Con la habilitación de su candidatura bajo el brazo, Morales ha retornado en sus discursos a la lógica del amigo-enemigo, tratando de mostrarse como el genuino representante del pueblo y tildando a los opositores de vendidos al imperio, privatizadores, “vendepatrias” y parientes políticos de la pasada élite neoliberal. En otras palabras, y fiel a un conocido libreto populista, Morales intenta polarizar el ambiente preelectoral, buscando ser el canal por donde fluya el desencanto contra los ricos, los blancos y los privilegiados.
No obstante, una gran incógnita se abre en torno a la efectividad de la estrategia. Quien emite ese discurso es justamente el presidente que más ha hecho por alejarse de la vida normal de una persona proveniente del pueblo: Morales ha dado luz verde a la construcción de un nuevo palacio de gobierno, bautizado como la Casa Grande del Pueblo, ha comprado un avión de lujo y se ha impulsado casas y museos que son una glorificación de su vida política pasada y presente. Nadie se parece tanto como Evo a la pasada élite que se suponía erradicada.
Al mismo tiempo, la apelación al pueblo ha sufrido menoscabo, ya que pese a decir que gobierna obedeciendoló, en el momento en que los bolivianos emiten un mensaje contrario a los intereses de Morales, este opta por desconocerlo y anularlo.
En este contexto, se ha abierto para el MAS una fuerte corriente contraria a su gobierno. A pesar de su desorganización, el partido demostró que puede vencer a Morales tanto en las urnas como en las calles. Asimismo, demostró su poder en las elecciones para las máximas autoridades del poder judicial, en 2011 y 2017, cuando ganaron el voto nulo y blanco que fue la consigna de la oposición. También lo hizo en el referéndum de 2016, cuando ganó el “No” por mayoría absoluta de 51% de los votos. Y finalmente, logró vencer en las calles, con una movilización masiva en enero de 2018, que llevó a que Morales anulara un código de procedimiento penal que promulgado meses antes.
A pesar de esta fortaleza, la oposición, un contrapoder que vigila, evalúa y sanciona permanentemente la gestión de gobierno, no ha podido establecer una organización estable y de largo plazo. Da la impresión de que la oposición partidaria y de colectivos ciudadanos funcional como islas poco articuladas y diferenciadas en lo ideológico, que se conectan para plantar oposición al gobierno en coyunturas muy específicas; una suerte de olas de rebelión que inundan el espacio público, para luego volver a las redes sociales que es donde más y mejor participan en política.

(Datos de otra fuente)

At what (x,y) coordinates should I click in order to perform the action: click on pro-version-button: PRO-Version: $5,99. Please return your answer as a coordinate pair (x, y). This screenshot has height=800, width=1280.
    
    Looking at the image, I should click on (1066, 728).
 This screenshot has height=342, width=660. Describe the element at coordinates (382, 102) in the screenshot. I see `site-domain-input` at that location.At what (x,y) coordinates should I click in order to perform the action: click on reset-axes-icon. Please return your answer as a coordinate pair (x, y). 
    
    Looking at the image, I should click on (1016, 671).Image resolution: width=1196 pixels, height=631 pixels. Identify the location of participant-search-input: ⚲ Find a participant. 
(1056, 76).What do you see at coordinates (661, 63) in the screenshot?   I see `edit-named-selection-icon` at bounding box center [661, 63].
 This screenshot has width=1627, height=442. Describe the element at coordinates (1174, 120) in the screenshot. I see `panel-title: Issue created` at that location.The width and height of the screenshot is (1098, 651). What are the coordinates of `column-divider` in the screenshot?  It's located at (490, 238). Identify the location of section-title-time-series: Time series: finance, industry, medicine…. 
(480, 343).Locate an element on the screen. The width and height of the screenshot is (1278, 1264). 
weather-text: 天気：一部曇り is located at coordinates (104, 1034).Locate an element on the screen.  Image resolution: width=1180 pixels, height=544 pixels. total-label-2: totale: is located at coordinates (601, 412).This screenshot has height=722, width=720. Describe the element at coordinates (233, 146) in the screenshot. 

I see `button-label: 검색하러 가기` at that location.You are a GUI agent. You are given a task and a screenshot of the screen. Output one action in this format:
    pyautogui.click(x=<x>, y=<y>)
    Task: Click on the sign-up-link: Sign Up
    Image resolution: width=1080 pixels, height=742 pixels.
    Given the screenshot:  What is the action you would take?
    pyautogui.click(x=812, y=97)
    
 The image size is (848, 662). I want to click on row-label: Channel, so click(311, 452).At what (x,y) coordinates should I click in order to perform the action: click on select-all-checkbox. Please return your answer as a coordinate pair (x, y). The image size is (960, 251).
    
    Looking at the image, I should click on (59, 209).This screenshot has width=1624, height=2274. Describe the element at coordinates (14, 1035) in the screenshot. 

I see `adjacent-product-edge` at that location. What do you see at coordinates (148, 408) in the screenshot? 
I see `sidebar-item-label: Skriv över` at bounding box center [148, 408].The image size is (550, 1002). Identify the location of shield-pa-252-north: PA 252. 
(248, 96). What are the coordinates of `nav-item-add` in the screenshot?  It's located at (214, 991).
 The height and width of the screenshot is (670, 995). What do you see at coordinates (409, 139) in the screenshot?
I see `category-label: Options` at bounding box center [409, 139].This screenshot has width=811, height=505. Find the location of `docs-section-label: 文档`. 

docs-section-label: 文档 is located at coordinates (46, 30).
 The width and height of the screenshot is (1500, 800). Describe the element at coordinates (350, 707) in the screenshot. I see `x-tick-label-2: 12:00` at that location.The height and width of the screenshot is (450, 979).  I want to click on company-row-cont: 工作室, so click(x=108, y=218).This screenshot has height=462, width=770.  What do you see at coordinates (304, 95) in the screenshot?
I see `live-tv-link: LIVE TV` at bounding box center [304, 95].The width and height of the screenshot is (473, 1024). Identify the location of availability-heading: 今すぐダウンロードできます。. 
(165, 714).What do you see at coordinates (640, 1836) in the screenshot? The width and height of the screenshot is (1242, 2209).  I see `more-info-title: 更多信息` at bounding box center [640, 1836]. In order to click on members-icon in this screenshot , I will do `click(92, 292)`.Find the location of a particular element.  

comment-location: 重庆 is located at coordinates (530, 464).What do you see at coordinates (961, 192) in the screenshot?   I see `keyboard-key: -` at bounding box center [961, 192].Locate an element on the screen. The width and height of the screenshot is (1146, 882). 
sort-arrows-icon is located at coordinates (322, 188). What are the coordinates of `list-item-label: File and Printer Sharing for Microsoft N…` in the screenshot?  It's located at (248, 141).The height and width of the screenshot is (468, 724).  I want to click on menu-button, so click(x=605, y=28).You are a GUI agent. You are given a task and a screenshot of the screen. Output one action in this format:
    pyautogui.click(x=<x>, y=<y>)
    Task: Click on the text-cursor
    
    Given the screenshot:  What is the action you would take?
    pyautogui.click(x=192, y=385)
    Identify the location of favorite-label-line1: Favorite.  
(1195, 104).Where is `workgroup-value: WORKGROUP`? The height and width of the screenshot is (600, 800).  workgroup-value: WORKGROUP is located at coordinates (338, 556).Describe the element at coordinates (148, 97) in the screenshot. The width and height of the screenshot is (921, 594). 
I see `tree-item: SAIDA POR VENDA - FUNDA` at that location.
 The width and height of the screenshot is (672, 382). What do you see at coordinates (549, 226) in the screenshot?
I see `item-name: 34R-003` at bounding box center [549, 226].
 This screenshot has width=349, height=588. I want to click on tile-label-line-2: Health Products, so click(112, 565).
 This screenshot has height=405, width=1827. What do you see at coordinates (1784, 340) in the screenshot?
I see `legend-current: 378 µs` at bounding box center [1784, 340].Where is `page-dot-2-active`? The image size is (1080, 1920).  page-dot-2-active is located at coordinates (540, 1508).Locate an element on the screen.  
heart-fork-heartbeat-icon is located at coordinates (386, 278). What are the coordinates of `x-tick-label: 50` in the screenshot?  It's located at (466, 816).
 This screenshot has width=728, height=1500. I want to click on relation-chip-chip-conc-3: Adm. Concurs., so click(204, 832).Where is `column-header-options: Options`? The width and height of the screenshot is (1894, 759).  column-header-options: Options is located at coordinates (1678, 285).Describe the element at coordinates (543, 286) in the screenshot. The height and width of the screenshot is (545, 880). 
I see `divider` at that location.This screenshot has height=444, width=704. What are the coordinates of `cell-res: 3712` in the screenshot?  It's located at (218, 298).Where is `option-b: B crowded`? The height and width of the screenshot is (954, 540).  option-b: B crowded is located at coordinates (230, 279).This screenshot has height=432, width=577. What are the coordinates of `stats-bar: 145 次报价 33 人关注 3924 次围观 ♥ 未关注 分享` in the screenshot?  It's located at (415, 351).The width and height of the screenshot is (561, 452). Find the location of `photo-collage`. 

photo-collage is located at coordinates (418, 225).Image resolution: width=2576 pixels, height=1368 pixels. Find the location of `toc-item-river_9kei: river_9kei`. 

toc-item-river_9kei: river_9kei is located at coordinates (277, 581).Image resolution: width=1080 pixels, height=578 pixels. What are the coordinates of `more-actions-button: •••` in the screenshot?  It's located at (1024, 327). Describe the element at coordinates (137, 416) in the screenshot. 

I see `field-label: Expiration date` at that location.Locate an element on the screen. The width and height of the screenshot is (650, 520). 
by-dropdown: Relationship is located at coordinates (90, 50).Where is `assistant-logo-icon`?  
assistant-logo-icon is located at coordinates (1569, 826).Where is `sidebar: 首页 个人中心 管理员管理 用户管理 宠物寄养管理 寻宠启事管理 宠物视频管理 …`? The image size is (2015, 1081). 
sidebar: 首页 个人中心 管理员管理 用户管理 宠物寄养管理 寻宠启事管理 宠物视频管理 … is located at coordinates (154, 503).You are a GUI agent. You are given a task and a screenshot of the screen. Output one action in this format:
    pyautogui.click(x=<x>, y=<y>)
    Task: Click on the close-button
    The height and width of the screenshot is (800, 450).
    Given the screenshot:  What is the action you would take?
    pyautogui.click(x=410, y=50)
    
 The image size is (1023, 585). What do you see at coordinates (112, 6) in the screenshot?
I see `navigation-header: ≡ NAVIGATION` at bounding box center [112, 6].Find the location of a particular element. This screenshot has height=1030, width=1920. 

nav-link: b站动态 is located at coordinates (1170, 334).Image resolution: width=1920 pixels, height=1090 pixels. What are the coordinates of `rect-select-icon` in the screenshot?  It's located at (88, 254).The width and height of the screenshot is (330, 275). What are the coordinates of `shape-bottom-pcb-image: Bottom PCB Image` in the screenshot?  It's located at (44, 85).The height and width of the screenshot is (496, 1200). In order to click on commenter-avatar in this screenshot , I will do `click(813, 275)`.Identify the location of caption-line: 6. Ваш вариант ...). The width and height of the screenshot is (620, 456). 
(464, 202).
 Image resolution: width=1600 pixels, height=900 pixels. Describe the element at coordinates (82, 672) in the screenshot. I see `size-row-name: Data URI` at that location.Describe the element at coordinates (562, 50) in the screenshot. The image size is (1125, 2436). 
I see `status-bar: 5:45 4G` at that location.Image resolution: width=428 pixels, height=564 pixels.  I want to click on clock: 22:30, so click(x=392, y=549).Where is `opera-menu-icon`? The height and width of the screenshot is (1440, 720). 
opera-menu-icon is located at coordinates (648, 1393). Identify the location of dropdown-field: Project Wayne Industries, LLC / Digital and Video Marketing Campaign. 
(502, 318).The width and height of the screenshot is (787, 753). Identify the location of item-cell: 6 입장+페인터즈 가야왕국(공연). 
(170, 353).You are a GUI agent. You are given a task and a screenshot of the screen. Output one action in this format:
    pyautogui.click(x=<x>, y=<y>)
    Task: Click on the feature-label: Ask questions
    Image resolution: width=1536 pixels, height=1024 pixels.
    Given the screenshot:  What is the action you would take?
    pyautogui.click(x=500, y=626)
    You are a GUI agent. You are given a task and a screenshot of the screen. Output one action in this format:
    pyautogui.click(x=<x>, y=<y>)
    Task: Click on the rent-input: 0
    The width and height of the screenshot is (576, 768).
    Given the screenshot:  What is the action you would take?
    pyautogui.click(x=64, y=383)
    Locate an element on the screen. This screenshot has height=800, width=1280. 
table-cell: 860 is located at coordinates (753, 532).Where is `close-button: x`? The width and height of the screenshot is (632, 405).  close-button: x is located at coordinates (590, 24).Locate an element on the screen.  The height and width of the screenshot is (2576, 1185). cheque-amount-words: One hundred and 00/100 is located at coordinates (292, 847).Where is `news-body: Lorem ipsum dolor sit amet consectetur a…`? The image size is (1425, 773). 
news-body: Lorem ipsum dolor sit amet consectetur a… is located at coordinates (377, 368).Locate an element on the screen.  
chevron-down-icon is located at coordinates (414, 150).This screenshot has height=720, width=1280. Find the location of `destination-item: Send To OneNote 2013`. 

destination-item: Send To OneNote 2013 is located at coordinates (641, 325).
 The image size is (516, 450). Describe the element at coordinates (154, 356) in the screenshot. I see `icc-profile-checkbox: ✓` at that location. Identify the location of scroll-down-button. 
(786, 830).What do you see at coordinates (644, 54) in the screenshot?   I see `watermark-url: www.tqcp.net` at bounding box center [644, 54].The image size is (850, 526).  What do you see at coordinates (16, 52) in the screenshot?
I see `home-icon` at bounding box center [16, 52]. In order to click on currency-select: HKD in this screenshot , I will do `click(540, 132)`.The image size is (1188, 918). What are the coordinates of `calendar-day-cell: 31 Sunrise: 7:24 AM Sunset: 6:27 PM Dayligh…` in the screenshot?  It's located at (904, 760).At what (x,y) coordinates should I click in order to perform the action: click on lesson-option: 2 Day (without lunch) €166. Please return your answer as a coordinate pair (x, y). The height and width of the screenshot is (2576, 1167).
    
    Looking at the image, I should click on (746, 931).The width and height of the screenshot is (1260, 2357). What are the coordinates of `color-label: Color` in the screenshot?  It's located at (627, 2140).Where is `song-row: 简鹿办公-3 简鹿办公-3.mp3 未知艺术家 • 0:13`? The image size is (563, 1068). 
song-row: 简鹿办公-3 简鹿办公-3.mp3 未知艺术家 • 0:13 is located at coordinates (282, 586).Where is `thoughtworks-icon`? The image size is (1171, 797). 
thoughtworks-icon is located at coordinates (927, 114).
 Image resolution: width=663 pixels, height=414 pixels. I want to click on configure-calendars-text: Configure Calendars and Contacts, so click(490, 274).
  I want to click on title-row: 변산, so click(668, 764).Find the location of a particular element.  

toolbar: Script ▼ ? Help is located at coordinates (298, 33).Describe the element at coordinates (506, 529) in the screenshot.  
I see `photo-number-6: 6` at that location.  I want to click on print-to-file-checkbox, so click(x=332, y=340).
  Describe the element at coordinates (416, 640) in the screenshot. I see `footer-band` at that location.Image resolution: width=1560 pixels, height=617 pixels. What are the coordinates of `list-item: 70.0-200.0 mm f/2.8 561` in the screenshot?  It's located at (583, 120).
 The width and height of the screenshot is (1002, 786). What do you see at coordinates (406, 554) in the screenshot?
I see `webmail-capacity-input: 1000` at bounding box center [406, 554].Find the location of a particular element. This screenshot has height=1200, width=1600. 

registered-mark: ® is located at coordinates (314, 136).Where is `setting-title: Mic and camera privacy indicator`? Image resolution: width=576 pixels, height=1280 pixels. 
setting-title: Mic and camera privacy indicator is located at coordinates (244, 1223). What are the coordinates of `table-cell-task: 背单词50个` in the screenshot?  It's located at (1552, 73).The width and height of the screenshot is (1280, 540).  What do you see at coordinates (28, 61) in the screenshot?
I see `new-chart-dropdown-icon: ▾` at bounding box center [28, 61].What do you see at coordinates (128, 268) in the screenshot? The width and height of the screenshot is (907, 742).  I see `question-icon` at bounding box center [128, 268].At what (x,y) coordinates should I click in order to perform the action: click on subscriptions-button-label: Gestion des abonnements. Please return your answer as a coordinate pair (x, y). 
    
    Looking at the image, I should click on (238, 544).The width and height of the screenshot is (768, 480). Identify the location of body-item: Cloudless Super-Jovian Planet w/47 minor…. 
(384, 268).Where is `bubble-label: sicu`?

Ante esta carencia se han realizado intentos para establecer una mínima estructura organizativa. Sin embargo, hasta la fecha han tenido poco éxito. En medio de las acciones colectivas contra la aprobación del nuevo Código Penal, en enero se trató de erigir el Comité Nacional por la Defensa de la Democracia (CONADE) que tuvo poca trascendencia. Algo similar pasó recientemente con las movilizaciones y huelgas contra la habilitación de Morales a una nueva postulación por parte del órgano electoral, donde organizaciones territoriales como los comités cívicos intentaron ser el eje de la protesta, aunque sin logros relevantes.
En suma, hay indicios de un grave desgaste del MAS en el poder, sobre todo en su capacidad para circular parte del discurso populista. Asimismo, hay señales de la existencia de una fuerte corriente “anti-MAS”, junto a un sentimiento de agravio en grandes sectores de la ciudadanía debido a la nueva candidatura de Morales y su evidente manipulación de las instituciones. Todo esto puede ser clave en las elecciones de 2019. Sin embargo, está en duda la existencia de un partido y un liderazgo capaces de canalizar ese descontento en la sociedad boliviana.